Can periodontal infections increase the risk of developing Alzheimer’s disease? A one-year pilot study by the NYU College of Dentistry, in collaboration with the NYU School of Medicine, seeks to answer this question with the help of a grant from the School of Medicine’s Alzheimer’s Disease Center.
The study’s principal investigator, Dr. Angela Kamer, an Assistant Professor of Periodontology and Implant Dentistry, hypothesizes that inflammatory molecules associated with periodontal disease increase Alzheimer’s risk by further elevating the high level of brain inflammation that contributes to Alzheimer’s pathogenesis. To test this hypothesis, she is examining plasma samples from 200 subjects - approximately half of them Alzheimer’s patients, the other half healthy people - to determine if a greater proportion of the Alzheimer’s subjects had elevated levels of antibodies to periodontal bacteria.

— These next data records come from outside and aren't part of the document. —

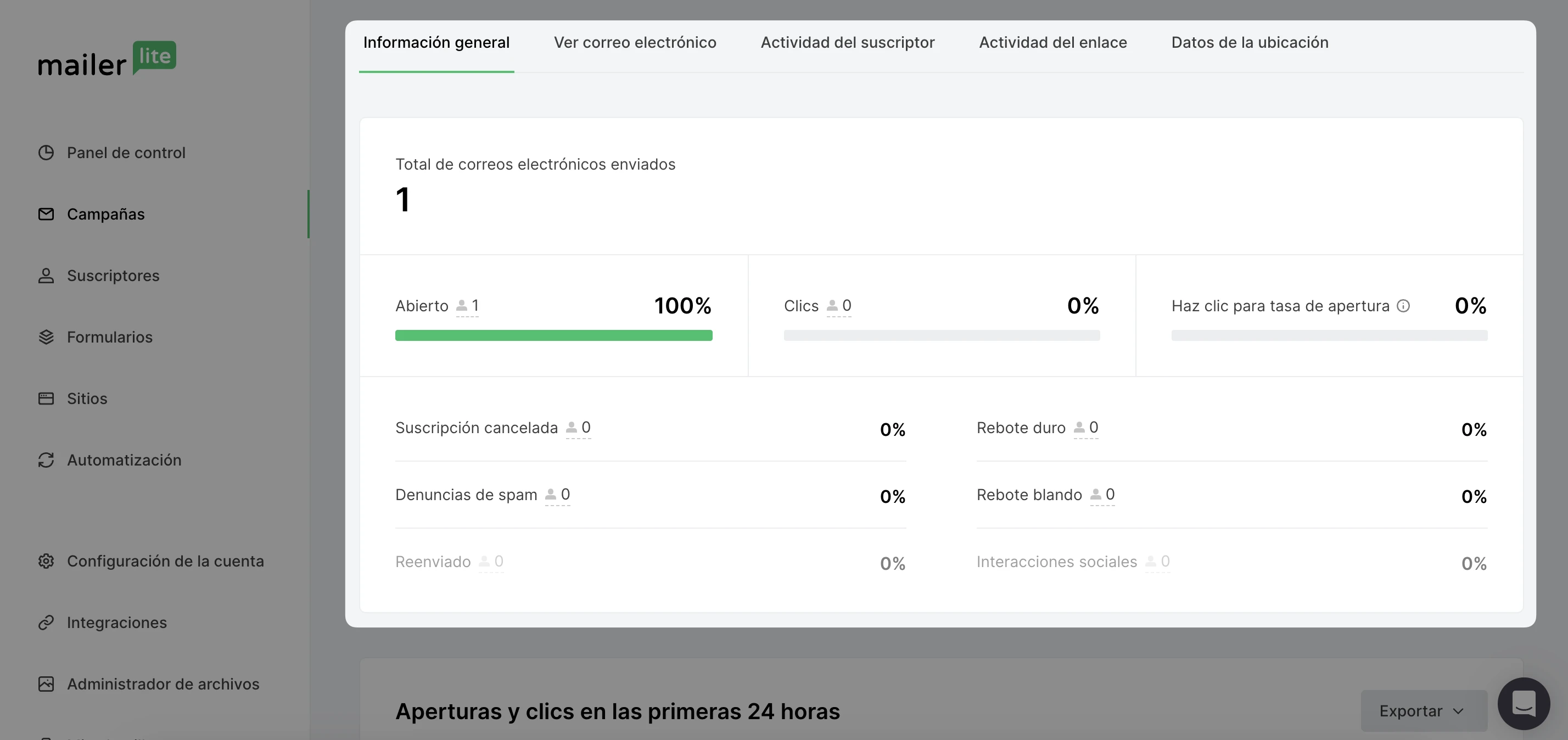The height and width of the screenshot is (740, 1568).
Task: Select the Actividad del enlace tab
Action: coord(1052,43)
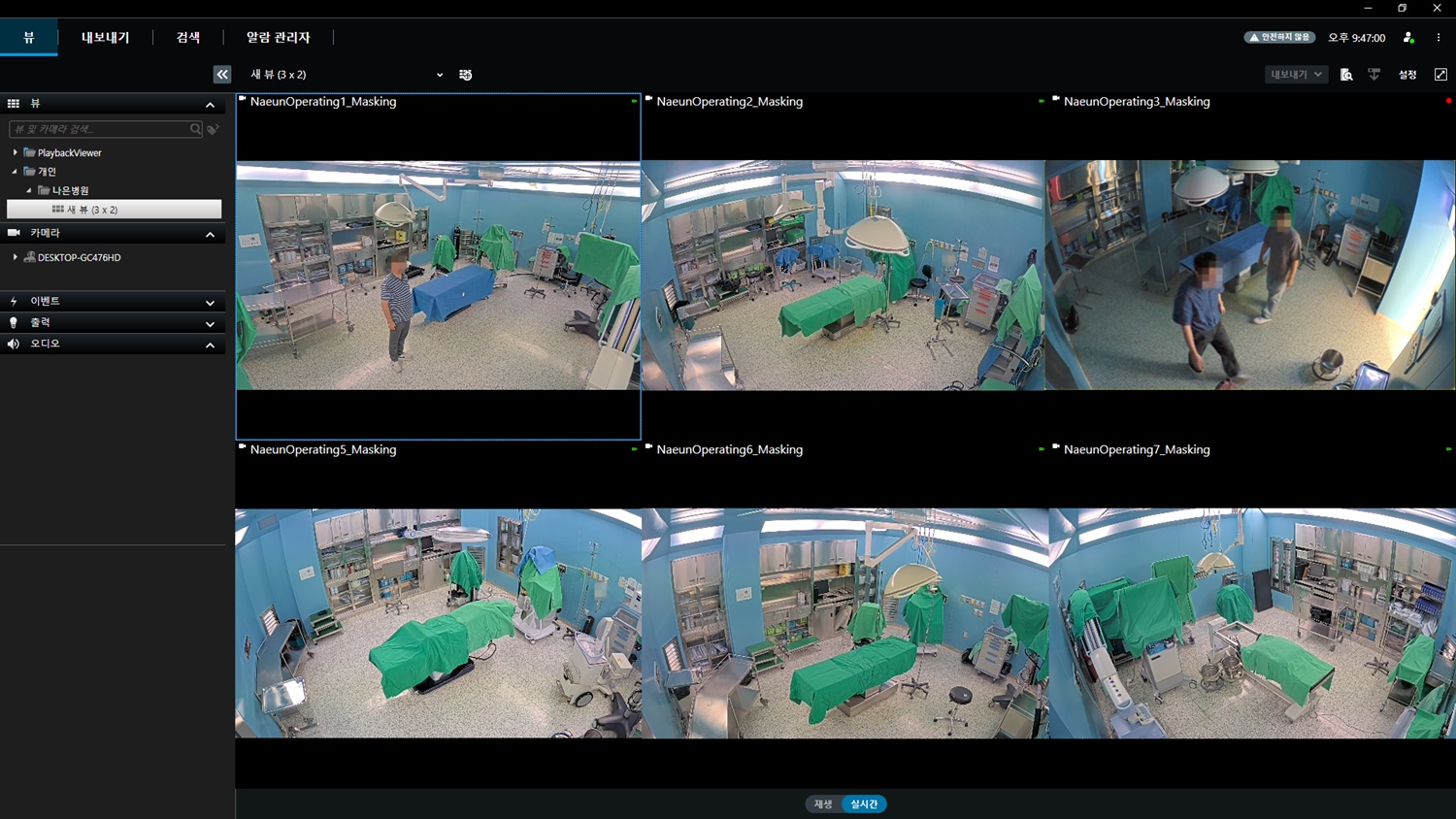Switch to 실시간 live mode
This screenshot has width=1456, height=819.
[864, 803]
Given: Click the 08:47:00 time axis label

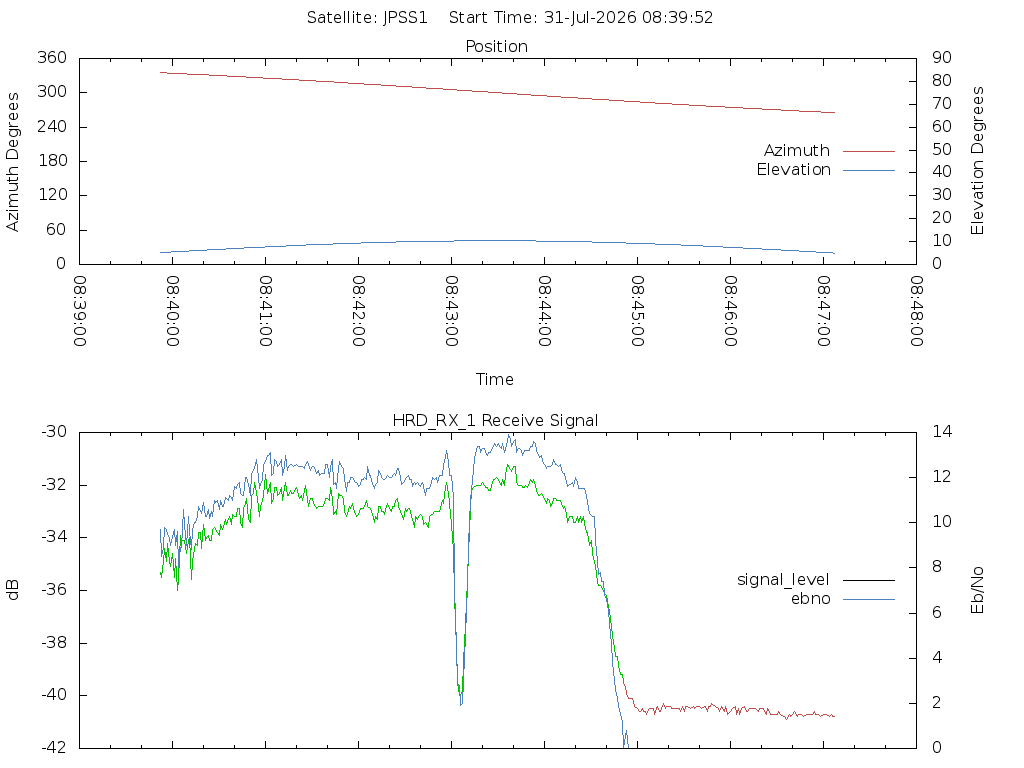Looking at the screenshot, I should [824, 311].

Dr. Kamer is using plasma samples originally gathered for other studies on aging, memory loss, and early Alzheimer’s diagnosis by her lead coinvestigator, Dr. Mony de Leon, Director of the School of Medicine’s Center for Brain Health. Her other coinvestigators include Dr. Miroslaw Brys and Dr. Lidia Sobranska, both visiting physicians at the Center for Brain Health; Dr. Ronald G. Craig, an Associate Professor of Basic Science and Craniofacial Biology and of Periodontology and Implant Dentistry; and Dr. Ananda Dasanayake, an Associate Professor of Epidemiology & Health Promotion, both at the College of Dentistry.
Other recent College of Dentistry/School of Medicine collaborations on oral-systemic health links include an in-depth, NIH-funded study on pre-term birth risk factors that is expected to shed light on the link between periodontal disease and prematurity, and a study that showed that pregnant women with high levels of oral bacteria associated with dental caries were at risk for delivering pre-term, low birth weight babies.